While we don't know if these calls involve Trump or the campaign, it is entirely possible that Trump knew.

Some people seem to be making a distinction between illicit wiretapping performed by illegally adding an electronic device to the phone and legally-sanctioned surveillance with the assistance of the phone company. There is no evidence of the former. However, it is not true to say that evidence of the latter would be meaningless. It is entirely possible for a government to abuse its legal powers of surveillance for partisan purposes.

Trump doesn't seem to particularly care about such fine distinctions. His public statements suggest it was wrong for his political opponents to get information from phone calls that he and his staff were making during the campaign. He doesn't seem to care about how that information was obtained.

Of great suspicion is the ongoing attempt to deny that anything happened.

  1. There was no wiretapping. OK, for some definition of wiretapping, that's true. But for a broader definition, it isn't. If "wiretapping" means any way of obtaining the audio of a phone conversation, then they certainly obtained such audio.

  2. Any surveillance was legal. Possibly true. It is also perfectly legal to convict an innocent person of wrongdoing. That doesn't make it right. We have systems to try to avoid this and to fix it when it happens.

  3. If Trump and his campaign had not been speaking to these people, then they wouldn't have been surveilled. Possibly true. But a counter to this is what information about similar conversations involving the Hillary Clinton campaign was supplied to partisans opposed to her? That has not been explored.

  4. Why wasn't Trump informed during the campaign of the issues with Manafort, Page, and George Papadopoulos?

It seems like it should be possible to find people in the FBI who would not leak to partisans (particularly including political appointees) and still would have investigated any allegations thoroughly. Why weren't such people put on these investigations and partisans like Peter Strzok moved to other things? Or at least separated from the raw information until after the election?

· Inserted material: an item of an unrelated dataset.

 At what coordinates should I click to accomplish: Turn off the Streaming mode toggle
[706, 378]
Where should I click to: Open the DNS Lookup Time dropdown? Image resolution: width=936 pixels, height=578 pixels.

If there was nothing to this story, then why the ever shifting excuses? Why not just simply say in the beginning that there was perfectly normal surveillance occurring? They could then explain how they avoid the problematic things. For example, what kept information from the surveillance that involved campaign secrets from leaking to partisans in the administration and thence to Clinton's campaign?

Of course, since such information was leaking, perhaps the problem is that any system they had in place was either inadequate or not enforced. And that's the real scandal. That supposedly confidential information from ongoing FBI investigations was going to political partisans who were then sharing it with people opposed to those being investigated. That seems wrong.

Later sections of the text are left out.